**Problem description:** Rewrite the lines below, putting "Send" in place of "Share" and leaving everything else as it is.

**Task data:**
(begin)

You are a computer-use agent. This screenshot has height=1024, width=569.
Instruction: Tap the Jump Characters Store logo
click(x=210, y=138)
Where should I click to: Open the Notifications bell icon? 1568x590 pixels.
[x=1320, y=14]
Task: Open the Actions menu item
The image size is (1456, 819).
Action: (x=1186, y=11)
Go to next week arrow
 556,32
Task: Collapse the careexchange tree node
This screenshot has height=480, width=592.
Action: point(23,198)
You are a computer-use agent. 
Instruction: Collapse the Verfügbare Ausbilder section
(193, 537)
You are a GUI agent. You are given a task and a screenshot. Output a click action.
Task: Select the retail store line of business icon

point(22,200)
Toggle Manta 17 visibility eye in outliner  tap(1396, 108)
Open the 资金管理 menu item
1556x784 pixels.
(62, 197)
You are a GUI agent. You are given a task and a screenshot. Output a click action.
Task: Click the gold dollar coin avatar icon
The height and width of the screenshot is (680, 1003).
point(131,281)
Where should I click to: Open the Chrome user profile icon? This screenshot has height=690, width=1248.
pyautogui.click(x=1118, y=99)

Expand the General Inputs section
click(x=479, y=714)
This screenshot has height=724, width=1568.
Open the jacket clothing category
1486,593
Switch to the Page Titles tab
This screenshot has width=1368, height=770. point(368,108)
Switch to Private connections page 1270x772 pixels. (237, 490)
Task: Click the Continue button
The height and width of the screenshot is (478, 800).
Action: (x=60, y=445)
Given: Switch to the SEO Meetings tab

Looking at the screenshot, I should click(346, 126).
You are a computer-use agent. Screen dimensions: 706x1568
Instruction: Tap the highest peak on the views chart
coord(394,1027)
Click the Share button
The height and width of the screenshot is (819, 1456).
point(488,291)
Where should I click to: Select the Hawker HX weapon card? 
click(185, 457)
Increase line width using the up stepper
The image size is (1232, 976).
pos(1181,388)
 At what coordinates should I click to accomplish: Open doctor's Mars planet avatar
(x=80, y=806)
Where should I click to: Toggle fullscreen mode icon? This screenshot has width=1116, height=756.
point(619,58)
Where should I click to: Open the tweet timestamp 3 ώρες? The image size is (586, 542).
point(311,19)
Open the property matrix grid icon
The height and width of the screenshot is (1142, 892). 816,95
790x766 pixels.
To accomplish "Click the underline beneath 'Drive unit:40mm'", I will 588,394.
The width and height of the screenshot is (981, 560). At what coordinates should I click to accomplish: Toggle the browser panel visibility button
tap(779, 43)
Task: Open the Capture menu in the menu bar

(end)

**Result below:**
You are a computer-use agent. This screenshot has height=1024, width=569.
Instruction: Tap the Jump Characters Store logo
click(x=210, y=138)
Where should I click to: Open the Notifications bell icon? 1568x590 pixels.
[x=1320, y=14]
Task: Open the Actions menu item
The image size is (1456, 819).
Action: (x=1186, y=11)
Go to next week arrow
 556,32
Task: Collapse the careexchange tree node
This screenshot has height=480, width=592.
Action: point(23,198)
You are a computer-use agent. 
Instruction: Collapse the Verfügbare Ausbilder section
(193, 537)
You are a GUI agent. You are given a task and a screenshot. Output a click action.
Task: Select the retail store line of business icon

point(22,200)
Toggle Manta 17 visibility eye in outliner  tap(1396, 108)
Open the 资金管理 menu item
1556x784 pixels.
(62, 197)
You are a GUI agent. You are given a task and a screenshot. Output a click action.
Task: Click the gold dollar coin avatar icon
The height and width of the screenshot is (680, 1003).
point(131,281)
Where should I click to: Open the Chrome user profile icon? This screenshot has height=690, width=1248.
pyautogui.click(x=1118, y=99)

Expand the General Inputs section
click(x=479, y=714)
This screenshot has height=724, width=1568.
Open the jacket clothing category
1486,593
Switch to the Page Titles tab
This screenshot has width=1368, height=770. point(368,108)
Switch to Private connections page 1270x772 pixels. (237, 490)
Task: Click the Continue button
The height and width of the screenshot is (478, 800).
Action: (x=60, y=445)
Given: Switch to the SEO Meetings tab

Looking at the screenshot, I should click(346, 126).
You are a computer-use agent. Screen dimensions: 706x1568
Instruction: Tap the highest peak on the views chart
coord(394,1027)
Click the Send button
The height and width of the screenshot is (819, 1456).
point(488,291)
Where should I click to: Select the Hawker HX weapon card? 
click(185, 457)
Increase line width using the up stepper
The image size is (1232, 976).
pos(1181,388)
 At what coordinates should I click to accomplish: Open doctor's Mars planet avatar
(x=80, y=806)
Where should I click to: Toggle fullscreen mode icon? This screenshot has width=1116, height=756.
point(619,58)
Where should I click to: Open the tweet timestamp 3 ώρες? The image size is (586, 542).
point(311,19)
Open the property matrix grid icon
The height and width of the screenshot is (1142, 892). 816,95
790x766 pixels.
To accomplish "Click the underline beneath 'Drive unit:40mm'", I will 588,394.
The width and height of the screenshot is (981, 560). At what coordinates should I click to accomplish: Toggle the browser panel visibility button
tap(779, 43)
Task: Open the Capture menu in the menu bar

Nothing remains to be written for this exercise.